- Born: March 28, 1949 (age 77) Osaka, Japan
- Education: Osaka City University
- Occupation: Electrical engineer

= Naoki Yokoyama =

Japanese electrical engineer

Naoki Yokoyama (横山 直樹, Yokoyama Naoki) (March 28, 1949) is a Japanese electrical engineer, active in the fields of nanotechnology and electronic and photonic devices, best known for his success in fabricating hot-electron transistors and invention of resonant-tunneling transistors.

Yokoyama born in Osaka, Japan, received his bachelor's degree in Physics from Osaka City University (1971), and master's (1973) and PhD (1984) degrees in Engineering from the Graduate School of Engineering Science at Osaka University. He joined the Semiconductor Devices Laboratory of Fujitsu Laboratories Ltd. in 1973, where he was subsequently named a Fellow and General Manager of its Nanotechnology Research Center in 2000. He is also Visiting Professor of the University of Tokyo.

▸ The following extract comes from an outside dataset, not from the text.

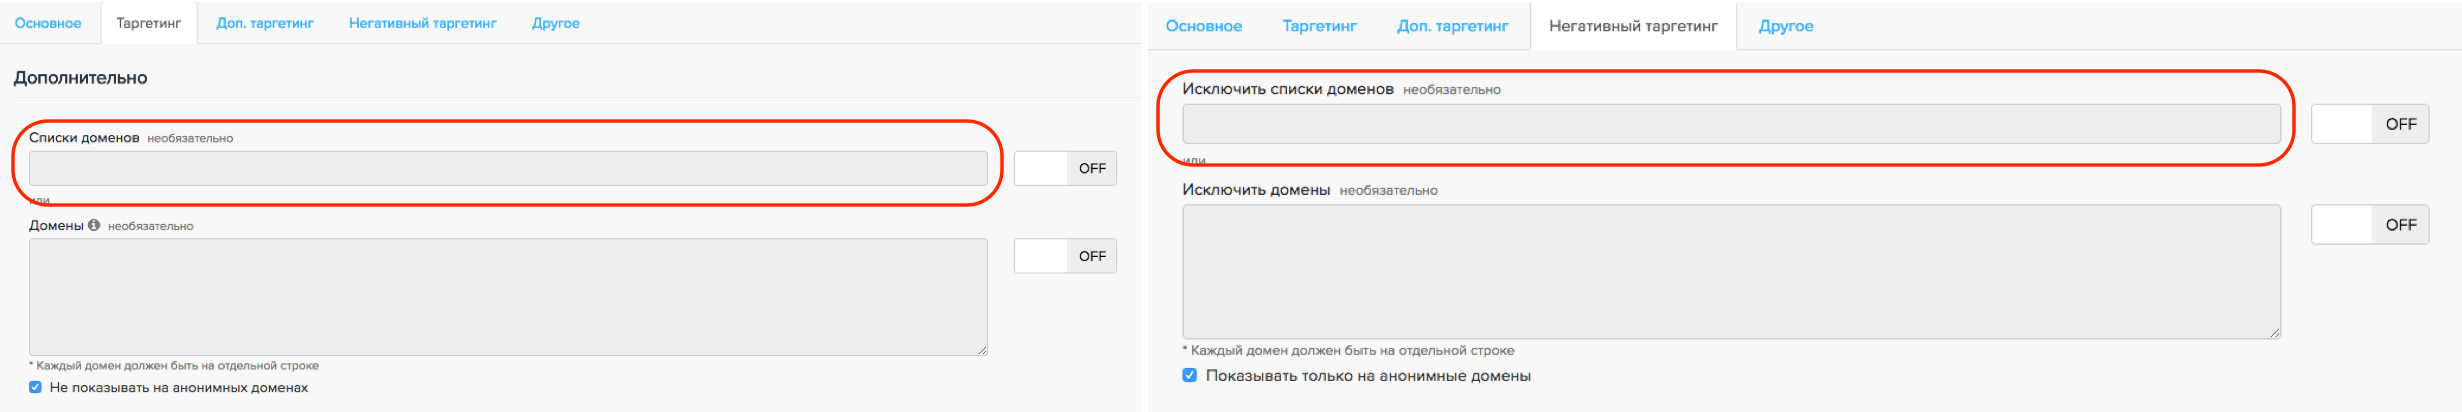
Task: Open the Списки доменов selection field
Action: [x=508, y=169]
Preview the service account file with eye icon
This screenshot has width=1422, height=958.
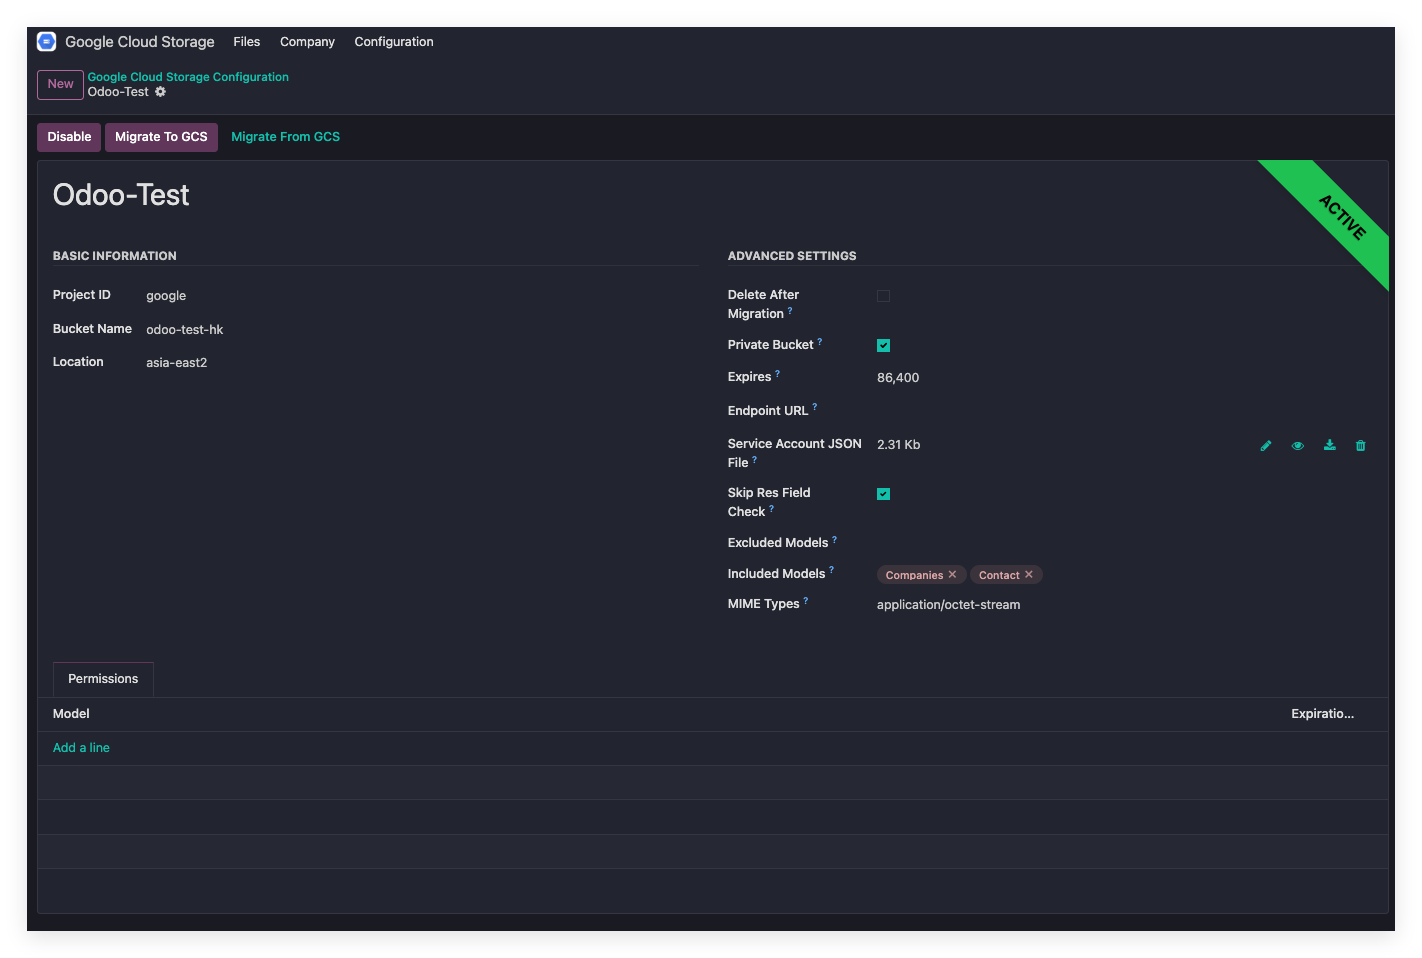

Yokoyama received the 1987 GaAs Symposium Young Scientist Award, and 1998 IEEE Morris N. Liebmann Memorial Award "for contributions to and leadership in the development of self-aligned refractory-gate gallium arsenide MESFET integrated circuits." He was elected an IEEE Fellow in 2000, Fellow of the Institute of Electronics, Information and Communication Engineers in 2003, and Fellow of the Applied Physics Society in 2007.

== Selected works ==
- Masayuki Abe, Naoki Yokoyama, Semiconductor heterostructure devices, Volume 8 of Japanese technology reviews, Taylor & Francis US, 1989. ISBN 978-2-88124-338-7.